Meskipun Presiden Xi Jinping telah berjanji untuk mulai mengurangi konsumsi nasional mulai 2026, beberapa perusahaan telah mengumumkan proyek baru dalam beberapa bulan terakhir untuk memanfaatkan pasokan yang murah dan berlimpah di kawasan itu. Itu dapat merusak rencana untuk mengendalikan permintaan.
Masalah historis bagi para penambang adalah lokasi Xinjiang, ribuan kilometer dari kota-kota besar di timur yang secara tradisional paling banyak mengonsumsi batu bara.

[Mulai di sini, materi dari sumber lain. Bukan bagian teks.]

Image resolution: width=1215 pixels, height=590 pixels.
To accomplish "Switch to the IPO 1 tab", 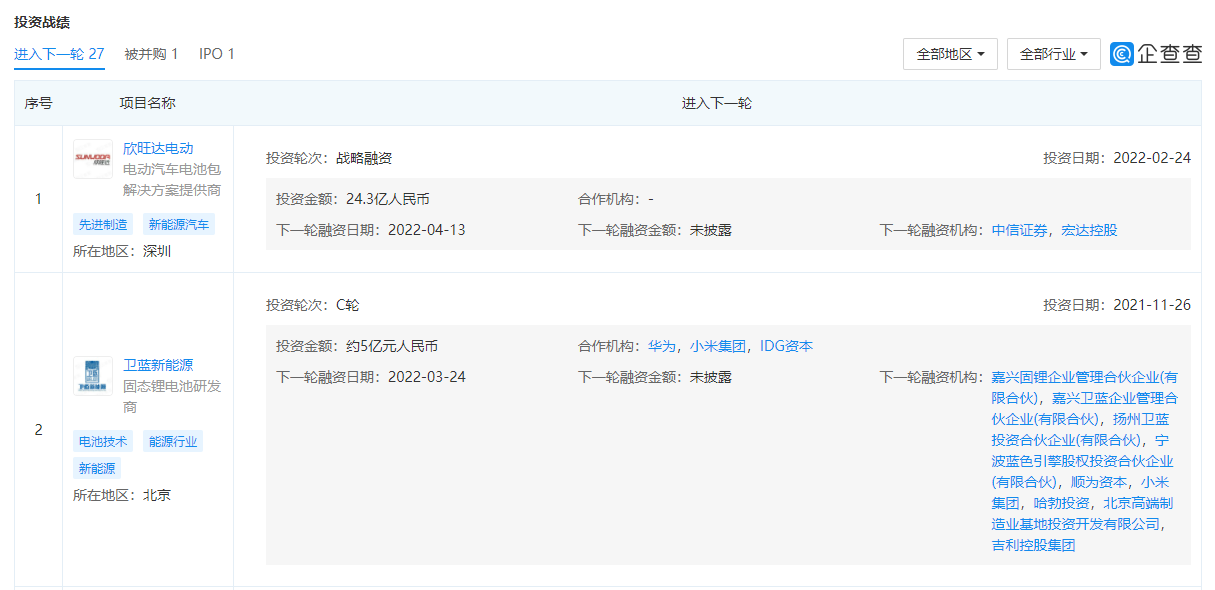I will [x=217, y=54].
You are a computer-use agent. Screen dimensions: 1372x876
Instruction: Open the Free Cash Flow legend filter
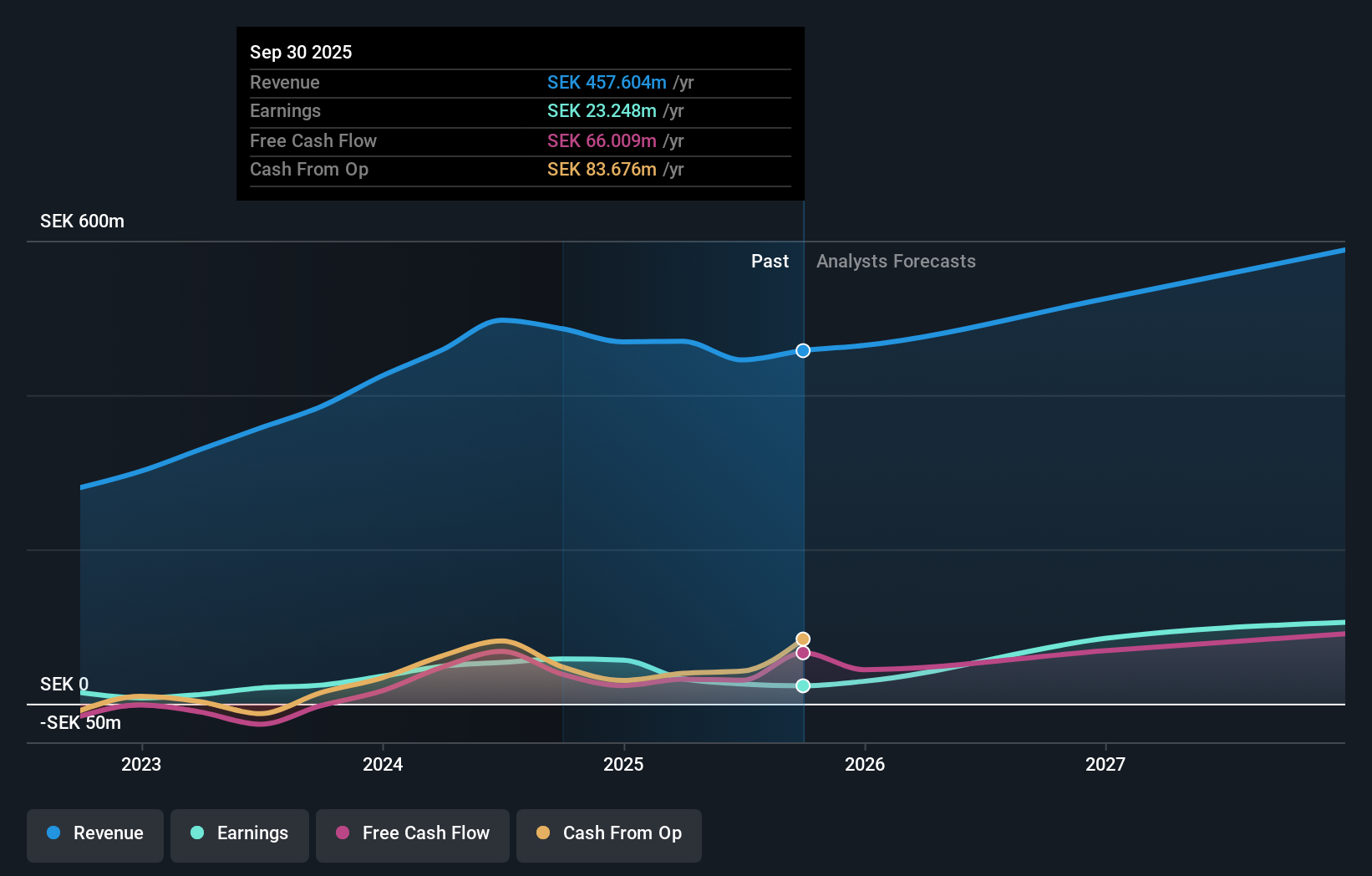pyautogui.click(x=412, y=834)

Namun, selama dekade terakhir, usaha yang haus energi seperti peleburan aluminium dan produksi polisilikon, yang digunakan dalam panel surya, telah bergeser ke arah barat untuk memanfaatkan batu bara murah dan energi terbarukan.
Sekitar 80% batu bara Xinjiang digunakan secara lokal, sedangkan sisanya diekspor ke provinsi-provinsi terdekat seperti Qinghai, Gansu, dan Ningxia, analis Citigroup termasuk Jack Shang mengatakan dalam sebuah catatan awal pekan ini.

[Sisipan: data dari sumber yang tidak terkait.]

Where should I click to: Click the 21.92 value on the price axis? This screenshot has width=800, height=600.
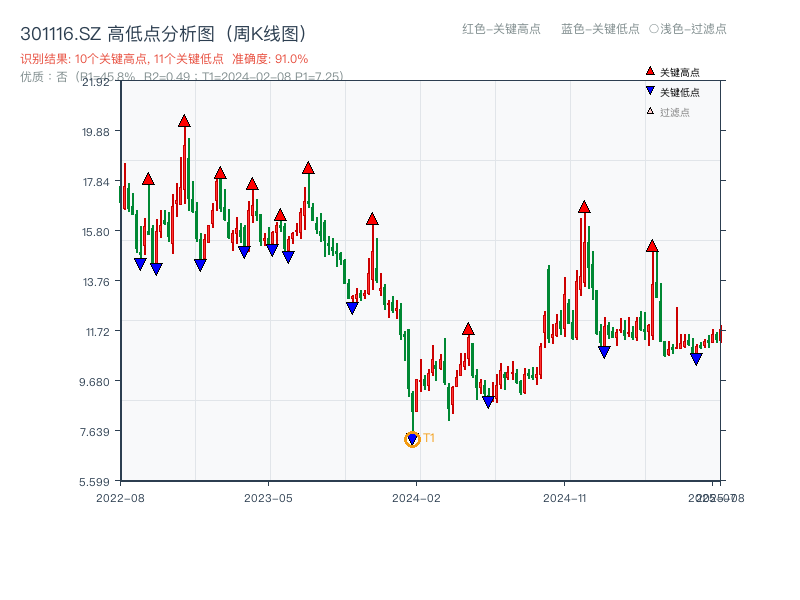98,85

Perkembangan baru di Xinjiang mencakup rencana yang diumumkan pada Oktober oleh China Three Gorges Renewables Group Co untuk enam generator batu bara berkapasitas 660 megawatt guna menyediakan daya cadangan bagi basis energi terbarukan yang besar di wilayah selatan.
China Energy Investment Corp juga mengatakan bulan lalu bahwa mereka bermaksud untuk menghabiskan 170 miliar yuan untuk pabrik terpadu di wilayah barat laut guna mengubah batu bara menjadi produk minyak, sumber emisi yang sangat besar.

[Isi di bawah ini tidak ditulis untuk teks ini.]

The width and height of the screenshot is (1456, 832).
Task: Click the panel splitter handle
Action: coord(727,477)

China sejauh ini merupakan produsen dan konsumen batu bara terbesar di dunia, dan pusat pertambangan utama lainnya meliputi Shanxi dan Mongolia Dalam, yang masing-masing menyumbang lebih dari 1 miliar ton per tahun, dan Shaanxi, tempat produksi meningkat hingga lebih dari 700 juta ton.